- **Tasks to perform**:
**a.** How would you put this sentence from the agility poodle thread into Spanish: "You need an incredibly strong bond with your dog and impeccable impulse control/obedience to avoid the wild child syndrome and to communicate effectively at a distance."
**b.** Can you answer these from the agility poodle thread?
(i) According to lily cd re, what does a handler need in order to communicate effectively at a distance?
(ii) What does poolann say are not the biggest part of the game?
(iii) What does Mysticrealm say eventually happens?
**c.** Could you carry on the agility poodle thread from where it stops?

--- START OF Excerpted passage ---

# Agility Poodle handlers



## lily cd re (Jul 23, 2012)

You need an incredibly strong bond with your dog and impeccable impulse control/obedience to avoid the wild child syndrome and to communicate effectively at a distance.


----------



## poolann (Jan 31, 2013)

Start early! There is so much work you can do with foundation & focus with a young puppy. You can start all of that & be ahead of the game because jumps & obstacles are not the biggest part of the game.


----------



## saxophoneymc (Apr 20, 2018)

Agility is all about having fun! It does not matter how many Q's you get or titles. There is no such thing as no during a run.  It is all about having fun and not being nervous.


----------



## Mysticrealm (Jan 31, 2016)

I've learned to not want to kill my dog (most of the time) and that it does eventually get better and come together haha.


----------



## saxophoneymc (Apr 20, 2018)

One time- I registered for 3 runs for Saturday and Sunday at a new facilita with dirt. Brecker did zombies in all 3 runs and my sister video tapes every run with me screaming his name.  He had a fun time that day.


----------



## Johanna (Jun 21, 2017)

--- END OF Excerpted passage ---
--- START OF Given entries ---

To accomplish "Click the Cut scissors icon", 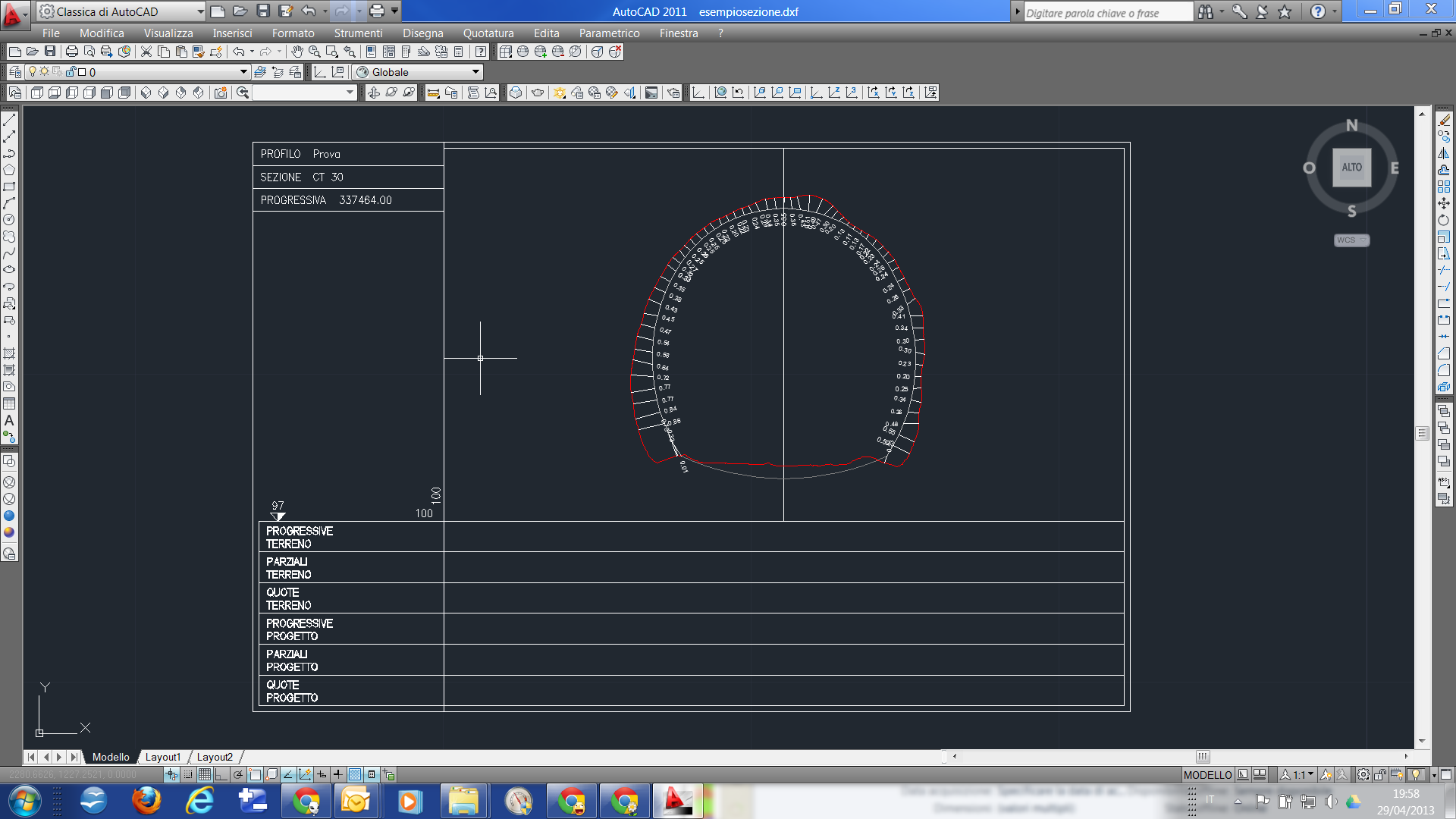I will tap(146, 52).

--- END OF Given entries ---
--- START OF Given entries ---

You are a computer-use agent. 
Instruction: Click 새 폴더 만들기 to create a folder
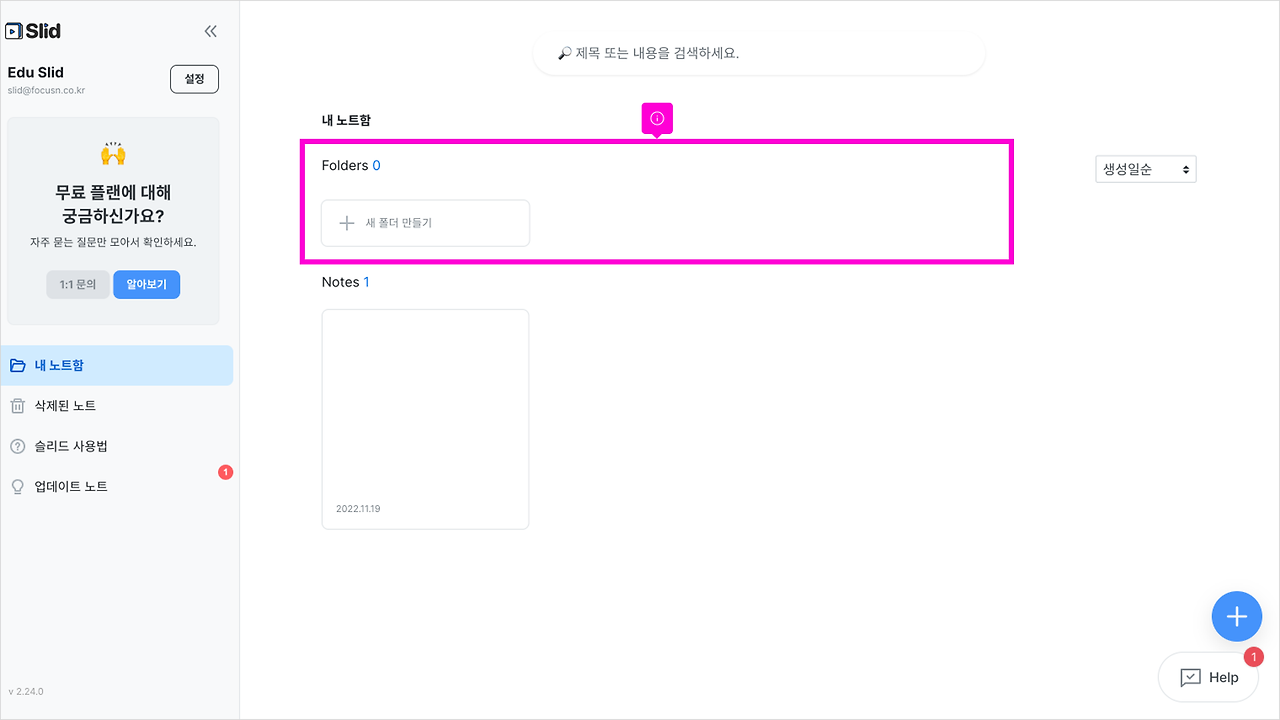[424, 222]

--- END OF Given entries ---

- **Task answers**:
**a.** Necesitas un vínculo increíblemente fuerte con tu perro y un control de impulsos/obediencia impecable para evitar el síndrome del niño salvaje y para comunicarte eficazmente a distancia.

**b.**
(i) An incredibly strong bond with the dog and impeccable impulse control/obedience.
(ii) Jumps and obstacles.
(iii) It gets better and comes together.

**c.**
It's been quite awhile since I had a dog in agility trials, so I hope I remember the lesson about really concentrating when walking the course. It's awful to get lost in the middle of a run!


----------



## poolann (Jan 31, 2013)

Getting lost was the story of my life at the last trial I attended. One ring was running way ahead & the other way behind. I missed the walk-through in standard & barely got one in jumpers. You just can't qualify when you miss 4 obstacles in the middle of a course lol.


----------



## LizzysMom (Sep 27, 2016)

Lizzy and I just started agility in January, so I don't yet have any sage advice for you. But, a good start line stay seems to be a pretty valuable thing, and a good stay is useful in day to day life, too, so I'd definitely emphasize that.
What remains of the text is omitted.